#### EXERCISE:
Go through the records underneath and write each one out again exactly.

=== Section Start ===

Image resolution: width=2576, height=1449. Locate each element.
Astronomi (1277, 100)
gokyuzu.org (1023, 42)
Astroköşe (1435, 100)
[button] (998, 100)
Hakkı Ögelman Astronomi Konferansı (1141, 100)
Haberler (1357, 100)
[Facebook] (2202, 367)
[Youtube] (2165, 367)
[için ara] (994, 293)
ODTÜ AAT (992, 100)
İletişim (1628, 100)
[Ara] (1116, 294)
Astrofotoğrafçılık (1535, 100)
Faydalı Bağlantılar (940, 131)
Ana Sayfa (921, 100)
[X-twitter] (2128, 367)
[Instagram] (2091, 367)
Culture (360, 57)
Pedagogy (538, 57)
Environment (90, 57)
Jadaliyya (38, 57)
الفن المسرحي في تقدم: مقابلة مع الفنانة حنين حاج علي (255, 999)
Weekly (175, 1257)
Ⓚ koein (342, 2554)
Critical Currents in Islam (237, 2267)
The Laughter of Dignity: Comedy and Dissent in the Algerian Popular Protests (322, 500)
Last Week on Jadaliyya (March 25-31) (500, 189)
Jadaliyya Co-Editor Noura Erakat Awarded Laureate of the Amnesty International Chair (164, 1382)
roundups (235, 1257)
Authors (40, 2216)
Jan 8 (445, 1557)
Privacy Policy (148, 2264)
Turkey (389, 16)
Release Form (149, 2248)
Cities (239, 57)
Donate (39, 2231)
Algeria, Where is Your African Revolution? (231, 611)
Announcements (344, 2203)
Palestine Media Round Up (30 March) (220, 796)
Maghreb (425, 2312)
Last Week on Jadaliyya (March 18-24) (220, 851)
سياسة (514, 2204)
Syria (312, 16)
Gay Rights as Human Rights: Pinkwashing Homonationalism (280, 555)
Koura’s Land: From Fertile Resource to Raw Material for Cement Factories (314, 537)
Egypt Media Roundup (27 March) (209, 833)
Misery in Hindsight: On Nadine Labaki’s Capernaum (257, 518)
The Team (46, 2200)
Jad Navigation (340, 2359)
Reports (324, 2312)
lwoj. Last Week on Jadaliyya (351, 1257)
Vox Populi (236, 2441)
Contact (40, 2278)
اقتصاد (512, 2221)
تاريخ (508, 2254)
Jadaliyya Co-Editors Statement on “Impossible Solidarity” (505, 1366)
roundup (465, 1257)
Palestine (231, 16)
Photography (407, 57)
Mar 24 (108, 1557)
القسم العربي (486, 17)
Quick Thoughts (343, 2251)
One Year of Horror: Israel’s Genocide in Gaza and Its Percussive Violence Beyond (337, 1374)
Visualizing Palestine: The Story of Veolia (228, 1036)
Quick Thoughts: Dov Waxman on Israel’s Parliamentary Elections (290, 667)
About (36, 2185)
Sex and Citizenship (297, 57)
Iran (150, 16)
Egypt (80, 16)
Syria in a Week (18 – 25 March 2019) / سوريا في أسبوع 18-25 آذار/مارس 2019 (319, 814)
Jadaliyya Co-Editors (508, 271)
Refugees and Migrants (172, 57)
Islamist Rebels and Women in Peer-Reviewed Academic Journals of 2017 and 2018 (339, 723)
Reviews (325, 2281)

=== Section End ===

#### ANSWER TO THIS TASK:
Image resolution: width=2576, height=1449. Locate each element.
Astronomi (1277, 100)
gokyuzu.org (1023, 42)
Astroköşe (1435, 100)
[button] (998, 100)
Hakkı Ögelman Astronomi Konferansı (1141, 100)
Haberler (1357, 100)
[Facebook] (2202, 367)
[Youtube] (2165, 367)
[için ara] (994, 293)
ODTÜ AAT (992, 100)
İletişim (1628, 100)
[Ara] (1116, 294)
Astrofotoğrafçılık (1535, 100)
Faydalı Bağlantılar (940, 131)
Ana Sayfa (921, 100)
[X-twitter] (2128, 367)
[Instagram] (2091, 367)
Culture (360, 57)
Pedagogy (538, 57)
Environment (90, 57)
Jadaliyya (38, 57)
الفن المسرحي في تقدم: مقابلة مع الفنانة حنين حاج علي (255, 999)
Weekly (175, 1257)
Ⓚ koein (342, 2554)
Critical Currents in Islam (237, 2267)
The Laughter of Dignity: Comedy and Dissent in the Algerian Popular Protests (322, 500)
Last Week on Jadaliyya (March 25-31) (500, 189)
Jadaliyya Co-Editor Noura Erakat Awarded Laureate of the Amnesty International Chair (164, 1382)
roundups (235, 1257)
Authors (40, 2216)
Jan 8 (445, 1557)
Privacy Policy (148, 2264)
Turkey (389, 16)
Release Form (149, 2248)
Cities (239, 57)
Donate (39, 2231)
Algeria, Where is Your African Revolution? (231, 611)
Announcements (344, 2203)
Palestine Media Round Up (30 March) (220, 796)
Maghreb (425, 2312)
Last Week on Jadaliyya (March 18-24) (220, 851)
سياسة (514, 2204)
Syria (312, 16)
Gay Rights as Human Rights: Pinkwashing Homonationalism (280, 555)
Koura’s Land: From Fertile Resource to Raw Material for Cement Factories (314, 537)
Egypt Media Roundup (27 March) (209, 833)
Misery in Hindsight: On Nadine Labaki’s Capernaum (257, 518)
The Team (46, 2200)
Jad Navigation (340, 2359)
Reports (324, 2312)
lwoj. Last Week on Jadaliyya (351, 1257)
Vox Populi (236, 2441)
Contact (40, 2278)
اقتصاد (512, 2221)
تاريخ (508, 2254)
Jadaliyya Co-Editors Statement on “Impossible Solidarity” (505, 1366)
roundup (465, 1257)
Palestine (231, 16)
Photography (407, 57)
Mar 24 (108, 1557)
القسم العربي (486, 17)
Quick Thoughts (343, 2251)
One Year of Horror: Israel’s Genocide in Gaza and Its Percussive Violence Beyond (337, 1374)
Visualizing Palestine: The Story of Veolia (228, 1036)
Quick Thoughts: Dov Waxman on Israel’s Parliamentary Elections (290, 667)
About (36, 2185)
Sex and Citizenship (297, 57)
Iran (150, 16)
Egypt (80, 16)
Syria in a Week (18 – 25 March 2019) / سوريا في أسبوع 18-25 آذار/مارس 2019 (319, 814)
Jadaliyya Co-Editors (508, 271)
Refugees and Migrants (172, 57)
Islamist Rebels and Women in Peer-Reviewed Academic Journals of 2017 and 2018 (339, 723)
Reviews (325, 2281)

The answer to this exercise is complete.